◆ Quoted passage ◆
******************************

Hi,
Below is an example of not sticking to my plan, but giving myself a rationale to justify my actions.
On 18Nov21 I found a sh__coin opportunity - only the second one I had managed to identify since I started this strategy of sh__coin allocation back in April. The strategy says "buy a sh__coin with up to 10% of the crypto portfolio value (nominally 1% per sh__coin with an objective of having 10 of them within the first year). Hold until the price doubles, sell half of them, and keep the rest for “a very long time” with the expectation that they may eventually grow to their potential of 10X, 100X, 1,000X. The only “trade” part of this strategy was to “sell half when they double”.
So by 21Nov21 (three days later) I had identified my third sh__coin opportunity and did not want to impact the rest of my crypto portfolio by selling out any other component. At this stage, the POWR sh__coin had moved 50% in my favour. So I thought to myself "are you going to stick to your plan just because you invented “sell half of it when it doubles”, or are you going to sell half now and take a 50% profit instead of a 100% profit? I decided on, and journalled the latter. Having bought at $0.63 I sold half at $0.94 just 3 days later, and took the proceeds and bought some ONE - my third sh__coin identified.
My first sh__coin bought back in May is about half its bought value, so I am going to have to be very patient with that one (or acknowledge it will most likely tank to zero), but a 50% gain in 3 days is not something to pass up, especially if you have another trade lined up that is shouting out at you to BUY, BUY, BUY. POWR is back down to $0.74 today, so I am glad I took the decision to exit that trade. Now I wait and if it tanks I buy more.

******************************

◆ Collected data ◆

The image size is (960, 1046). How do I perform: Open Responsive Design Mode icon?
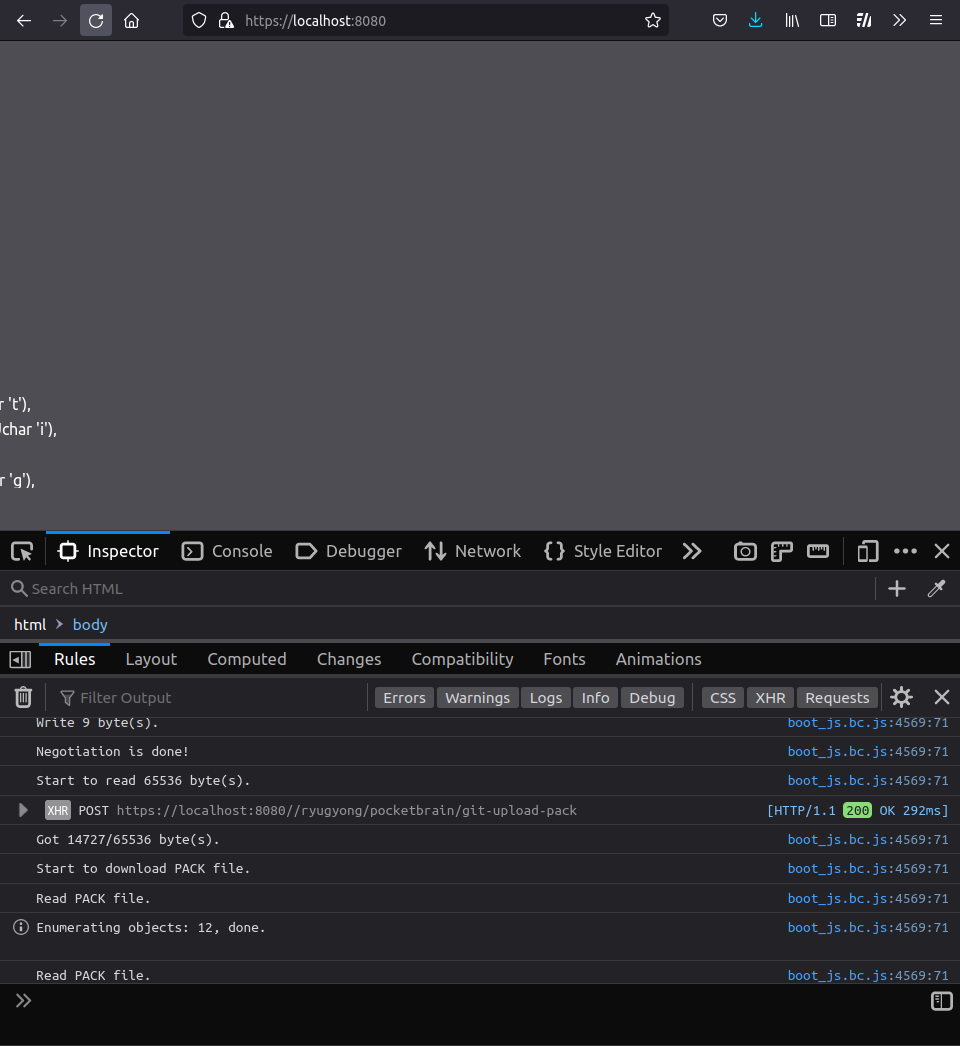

******************************

◆ What to do ◆
1. Rewrite the paragraph of the post about sh__coin trading that begins "On 18Nov21 I found" as a short list that keeps its main facts.
2. Extend the post about sh__coin trading beyond its final sentence.
The data has no connection to the post about sh__coin trading.

◆ Answers for the tasks ◆
1.
- On 18Nov21, a sh__coin opportunity was found, only the second since the sh__coin allocation strategy began in April.
- The strategy allows buying sh__coins with up to 10% of the crypto portfolio value, nominally 1% per sh__coin, with the aim of holding 10 within the first year.
- Each sh__coin is held until its price doubles, then half is sold.
- The rest is kept for "a very long time" in the hope of gains of 10X, 100X or 1,000X.
- Selling half on a doubling is the strategy's only "trade" part.

2.
Now about the journal. I had this a year ago, and simplified it, but I am thinking of bringing it back into my plan. It is not optimal to think of “selling half when it doubles”. That is just lazy. There is no time value of the decision. Now I am reverting back to the predecessor plan element that was never quantified - just qualified. And that is “at what time after the decision event is it worthwhile to sell?” Let’s say that when I identify a potential sh__coin, I think it may double within 3 months. So on a linear basis, I should be happy with +50% in six weeks. But when that happens in 3 days, it would not be too clever to wait until it doubles to take any profit, because if I have no history with that currency, or cannot see choppy past behaviour, it may never, ever double. I did this last year with XRP on two separate occasions, and have done it with CRO now a total of three times, and am very happy with the end results. My crypto trading plan is “in formation” rather than complete, and it is very exciting to see such opportunities opening up.
Bear in mind that this is a crypto plan, not a Forex plan, and I do not use any leverage, nor any stop losses in my crypto plan. The underlying “currencies” are volatile enough without needing leverage to make profits. And even if I wanted to set a stop loss there is nothing preventing me doing that. It is just that the “absolute loss of value with a stop loss” still does not sit easily with my psychology, and although I am comfortable taking the entry decisions, I am still not comfortable applying either leverage or stop losses to crypto trading. It is a new area for me, and so far much more “peaceful” than leveraged Forex trading.